У Эмиля Демоека был «хочкисс», внесерийная модель, предназначенная для великих мира сего.
— А зачем ты все время сигналишь? — поинтересовался отец.
— Устрашаю противника, дорогой мой, главное — внушить страх противнику! — ответил дипломат.
Вскоре — когда на перекрестке улиц Ланд и Водной наперерез нашей дипломатической карете сунулась маленькая «Симка-5» — мы поняли смысл этого ответа. Никакого физического вреда, но шуму-то, шуму!.. Из двух автомобилей меньше пострадала кроха. «Хочкисс», стараясь избежать аварии, врезался в стену, из пробитого радиатора било, как из гейзера, и все искали парик полномочного представителя, куда-то улетевший во время столкновения. Ничего страшного не случилось, но перепугался я ужасно и штанишки мои сразу стали мокрыми. И вообще день не задался: ко всему еще, из-за этой автомобильной прогулки мы не попали в кафе, и я, ко всему еще, остался без гренадина.

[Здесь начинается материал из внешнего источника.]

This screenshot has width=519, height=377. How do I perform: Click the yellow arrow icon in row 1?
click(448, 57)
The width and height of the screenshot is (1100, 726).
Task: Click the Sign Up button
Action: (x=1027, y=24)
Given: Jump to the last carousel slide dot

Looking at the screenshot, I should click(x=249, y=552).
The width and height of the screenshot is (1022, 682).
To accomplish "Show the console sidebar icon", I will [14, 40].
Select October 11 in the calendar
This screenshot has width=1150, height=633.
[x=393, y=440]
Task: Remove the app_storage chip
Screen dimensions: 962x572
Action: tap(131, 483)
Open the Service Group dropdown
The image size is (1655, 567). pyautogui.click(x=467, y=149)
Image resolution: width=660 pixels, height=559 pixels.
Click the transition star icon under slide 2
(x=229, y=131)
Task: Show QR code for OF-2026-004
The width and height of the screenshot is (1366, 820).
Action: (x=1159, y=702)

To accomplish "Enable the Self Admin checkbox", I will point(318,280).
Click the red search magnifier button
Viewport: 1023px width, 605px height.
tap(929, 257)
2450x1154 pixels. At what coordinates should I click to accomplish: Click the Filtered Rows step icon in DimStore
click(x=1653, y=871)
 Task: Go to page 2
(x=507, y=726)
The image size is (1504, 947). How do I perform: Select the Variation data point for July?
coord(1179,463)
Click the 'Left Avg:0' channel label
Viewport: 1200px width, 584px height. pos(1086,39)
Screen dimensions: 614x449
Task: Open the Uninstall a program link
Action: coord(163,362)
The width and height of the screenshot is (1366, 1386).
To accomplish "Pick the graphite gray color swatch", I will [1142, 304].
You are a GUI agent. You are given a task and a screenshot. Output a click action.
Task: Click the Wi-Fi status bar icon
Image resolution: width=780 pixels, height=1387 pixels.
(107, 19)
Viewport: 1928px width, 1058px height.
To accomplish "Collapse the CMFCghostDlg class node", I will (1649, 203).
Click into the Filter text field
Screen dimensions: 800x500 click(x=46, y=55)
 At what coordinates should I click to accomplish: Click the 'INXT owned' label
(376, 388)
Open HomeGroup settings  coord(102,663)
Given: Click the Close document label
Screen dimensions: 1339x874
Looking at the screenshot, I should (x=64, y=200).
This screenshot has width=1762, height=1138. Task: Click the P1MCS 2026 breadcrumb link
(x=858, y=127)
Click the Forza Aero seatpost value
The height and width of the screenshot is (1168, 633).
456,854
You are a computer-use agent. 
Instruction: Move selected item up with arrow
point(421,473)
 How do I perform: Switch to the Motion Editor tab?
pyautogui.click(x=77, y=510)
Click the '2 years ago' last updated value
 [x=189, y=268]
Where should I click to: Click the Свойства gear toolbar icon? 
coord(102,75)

Бабушка выбрала местом добровольного изгнания Ментону. Она жила там среди друзей «своего ранга» — дворян и военных, коленом под зад вышибленных из красного рая, как мой отец окрестил бывшую Российскую империю. Между бабушкой и Государственной Тайной шла переписка, а Куликов часто и подробно пересказывал нам новости с Юга. Французская Ривьера, ее пальмы, ее пастельных тонов виллы… мы грезили всем этим, бедные крысы из предместья. Ментона, столица лимонов и мимозы, триста шестнадцать ясных дней в году, a Caramia еще ноет, нашла, на что пожаловаться, — подумать только, она говорит, будто с тех пор, как людям дают оплаченные отпуска, «перестаешь чувствовать себя дома на Лазурном берегу».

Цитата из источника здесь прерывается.